[[ Records for the task, beginning ]]

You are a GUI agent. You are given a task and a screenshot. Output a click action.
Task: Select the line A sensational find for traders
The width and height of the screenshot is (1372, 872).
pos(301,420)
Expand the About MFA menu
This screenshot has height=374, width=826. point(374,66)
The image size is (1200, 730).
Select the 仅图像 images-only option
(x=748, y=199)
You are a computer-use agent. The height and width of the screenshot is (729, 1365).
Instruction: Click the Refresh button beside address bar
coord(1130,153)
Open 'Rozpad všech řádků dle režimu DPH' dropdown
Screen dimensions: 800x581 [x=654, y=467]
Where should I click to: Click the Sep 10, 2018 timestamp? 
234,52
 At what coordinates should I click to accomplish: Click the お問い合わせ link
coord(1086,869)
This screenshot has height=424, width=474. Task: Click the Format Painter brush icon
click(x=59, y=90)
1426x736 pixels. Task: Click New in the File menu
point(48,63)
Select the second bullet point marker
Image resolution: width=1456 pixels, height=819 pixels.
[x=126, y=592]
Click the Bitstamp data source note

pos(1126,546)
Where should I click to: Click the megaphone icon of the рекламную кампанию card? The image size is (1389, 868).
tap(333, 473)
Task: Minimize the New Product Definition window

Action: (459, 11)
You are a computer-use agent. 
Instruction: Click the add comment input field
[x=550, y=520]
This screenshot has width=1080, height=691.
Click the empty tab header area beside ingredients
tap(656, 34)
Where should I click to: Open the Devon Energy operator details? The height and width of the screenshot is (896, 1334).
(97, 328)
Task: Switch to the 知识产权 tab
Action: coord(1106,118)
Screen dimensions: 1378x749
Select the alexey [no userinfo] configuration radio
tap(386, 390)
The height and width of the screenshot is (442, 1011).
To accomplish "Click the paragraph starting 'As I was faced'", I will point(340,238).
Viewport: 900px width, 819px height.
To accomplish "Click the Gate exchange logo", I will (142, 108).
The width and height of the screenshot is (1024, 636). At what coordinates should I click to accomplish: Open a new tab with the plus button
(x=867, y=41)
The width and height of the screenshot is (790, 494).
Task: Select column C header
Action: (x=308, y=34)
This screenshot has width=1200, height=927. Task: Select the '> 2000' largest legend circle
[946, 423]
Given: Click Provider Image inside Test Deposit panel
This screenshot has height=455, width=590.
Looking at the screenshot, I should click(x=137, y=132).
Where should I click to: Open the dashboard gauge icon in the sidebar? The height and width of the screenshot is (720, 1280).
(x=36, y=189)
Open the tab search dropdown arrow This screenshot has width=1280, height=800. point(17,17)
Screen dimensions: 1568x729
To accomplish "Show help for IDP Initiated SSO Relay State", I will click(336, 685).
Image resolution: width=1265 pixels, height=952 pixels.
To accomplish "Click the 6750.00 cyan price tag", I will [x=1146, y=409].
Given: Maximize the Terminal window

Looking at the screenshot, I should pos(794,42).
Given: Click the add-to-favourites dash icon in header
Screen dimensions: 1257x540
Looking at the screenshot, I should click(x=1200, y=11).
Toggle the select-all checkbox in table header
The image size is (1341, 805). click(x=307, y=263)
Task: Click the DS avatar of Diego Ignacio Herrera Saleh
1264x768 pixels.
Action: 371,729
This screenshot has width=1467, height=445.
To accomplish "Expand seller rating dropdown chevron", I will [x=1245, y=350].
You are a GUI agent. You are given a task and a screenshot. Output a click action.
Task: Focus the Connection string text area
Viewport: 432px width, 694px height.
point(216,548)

[[ Records for the task, end ]]

### Your instructions
In the data above, which lines lie between the line with "Open the tab" and the line with "Given: Click the", inclusive? Print those lines exactly and nothing else.

### Exercise answer
Open the tab search dropdown arrow This screenshot has width=1280, height=800. point(17,17)
Screen dimensions: 1568x729
To accomplish "Show help for IDP Initiated SSO Relay State", I will click(336, 685).
Image resolution: width=1265 pixels, height=952 pixels.
To accomplish "Click the 6750.00 cyan price tag", I will [x=1146, y=409].
Given: Maximize the Terminal window

Looking at the screenshot, I should pos(794,42).
Given: Click the add-to-favourites dash icon in header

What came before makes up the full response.